Text section:
------------------------------------

Regular languages like python don't share the restrictions of SQL functions, so creating higher level abstractions is convenient. Here, we create a function to join multiple tables through foreign key relationships. 

In [2]:
foo = SQLTable(S.foo, ["id", "bar_id"])
bar = SQLTable(S.bar, ["id", "quux_id"])
quux = SQLTable(S.quux, ["id", "value"])

Since FunSQL constructs are regular functions and objects in the host language, we can use them to abstract over composite SQL clauses. 

In [3]:
def fk_join(*args, id_column="id"):
    # args is an interleaved list of tables and foreign key names
    table = From(args[0])
    fk_name = None
    for i, arg in enumerate(args[1:]):
        if i % 2 == 0:
            fk_name = S(arg)

------------------------------------

Requirement 1:
Answer these questions using the FunSQL excerpt:
(a) Which columns are listed for the quux table?
(b) What default value does fk_join give to id_column?
(c) According to the comment in fk_join, what is args?
Requirement 2: Return the stretch of the FunSQL excerpt from "Regular languages like" through "table = From(args[0])".
The rows have no connection to the FunSQL excerpt.

Stored data:
------------------------------------

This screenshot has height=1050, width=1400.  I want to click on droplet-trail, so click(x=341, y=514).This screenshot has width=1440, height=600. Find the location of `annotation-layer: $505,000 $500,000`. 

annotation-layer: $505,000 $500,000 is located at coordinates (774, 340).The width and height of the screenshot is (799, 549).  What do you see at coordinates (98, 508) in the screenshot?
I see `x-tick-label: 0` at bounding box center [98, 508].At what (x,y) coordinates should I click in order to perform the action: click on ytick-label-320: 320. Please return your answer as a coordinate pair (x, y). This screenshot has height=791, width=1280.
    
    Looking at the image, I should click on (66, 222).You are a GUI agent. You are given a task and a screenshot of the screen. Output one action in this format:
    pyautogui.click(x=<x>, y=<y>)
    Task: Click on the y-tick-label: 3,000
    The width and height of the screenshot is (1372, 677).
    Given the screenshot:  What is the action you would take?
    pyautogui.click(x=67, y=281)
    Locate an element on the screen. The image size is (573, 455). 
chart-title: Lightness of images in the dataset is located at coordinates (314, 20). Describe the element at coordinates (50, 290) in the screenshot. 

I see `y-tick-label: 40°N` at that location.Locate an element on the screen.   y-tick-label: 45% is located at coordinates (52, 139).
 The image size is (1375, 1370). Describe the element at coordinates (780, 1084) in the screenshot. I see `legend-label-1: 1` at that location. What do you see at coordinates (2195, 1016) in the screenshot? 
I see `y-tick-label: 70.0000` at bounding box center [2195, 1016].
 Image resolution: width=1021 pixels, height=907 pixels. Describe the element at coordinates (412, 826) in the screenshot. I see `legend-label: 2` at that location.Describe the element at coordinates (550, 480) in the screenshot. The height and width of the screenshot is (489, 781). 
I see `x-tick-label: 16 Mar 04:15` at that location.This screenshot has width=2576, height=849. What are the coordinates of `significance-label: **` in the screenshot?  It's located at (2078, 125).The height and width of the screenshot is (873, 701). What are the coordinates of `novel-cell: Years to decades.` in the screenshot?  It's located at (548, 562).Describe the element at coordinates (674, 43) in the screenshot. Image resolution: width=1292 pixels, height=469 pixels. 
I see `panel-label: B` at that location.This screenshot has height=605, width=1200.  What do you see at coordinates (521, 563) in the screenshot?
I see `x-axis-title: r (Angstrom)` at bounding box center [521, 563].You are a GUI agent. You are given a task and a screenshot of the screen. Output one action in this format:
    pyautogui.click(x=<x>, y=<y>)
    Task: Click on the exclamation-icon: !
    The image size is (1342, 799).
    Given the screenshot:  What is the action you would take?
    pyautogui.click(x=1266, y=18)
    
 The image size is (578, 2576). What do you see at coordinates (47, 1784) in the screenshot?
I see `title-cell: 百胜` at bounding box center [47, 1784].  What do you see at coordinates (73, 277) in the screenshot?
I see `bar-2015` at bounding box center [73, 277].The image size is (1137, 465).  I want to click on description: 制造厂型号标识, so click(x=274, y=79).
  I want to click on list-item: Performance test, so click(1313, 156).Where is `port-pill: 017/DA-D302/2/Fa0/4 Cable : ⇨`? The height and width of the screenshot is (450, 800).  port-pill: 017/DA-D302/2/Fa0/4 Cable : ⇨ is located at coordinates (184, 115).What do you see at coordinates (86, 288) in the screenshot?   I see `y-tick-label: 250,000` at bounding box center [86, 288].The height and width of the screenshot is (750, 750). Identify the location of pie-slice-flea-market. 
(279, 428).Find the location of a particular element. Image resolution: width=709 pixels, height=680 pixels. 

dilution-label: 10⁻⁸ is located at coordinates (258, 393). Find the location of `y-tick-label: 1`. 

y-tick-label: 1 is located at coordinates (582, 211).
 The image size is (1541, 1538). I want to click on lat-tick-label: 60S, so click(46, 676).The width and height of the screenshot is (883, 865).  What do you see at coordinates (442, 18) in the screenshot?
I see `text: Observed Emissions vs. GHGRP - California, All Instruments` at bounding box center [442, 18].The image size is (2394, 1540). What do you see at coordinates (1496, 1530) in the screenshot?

------------------------------------

Response 1:
(a) id and value
(b) "id"
(c) An interleaved list of tables and foreign key names

Response 2:
Regular languages like python don't share the restrictions of SQL functions, so creating higher level abstractions is convenient. Here, we create a function to join multiple tables through foreign key relationships. 

In [2]:
foo = SQLTable(S.foo, ["id", "bar_id"])
bar = SQLTable(S.bar, ["id", "quux_id"])
quux = SQLTable(S.quux, ["id", "value"])

Since FunSQL constructs are regular functions and objects in the host language, we can use them to abstract over composite SQL clauses. 

In [3]:
def fk_join(*args, id_column="id"):
    # args is an interleaved list of tables and foreign key names
    table = From(args[0])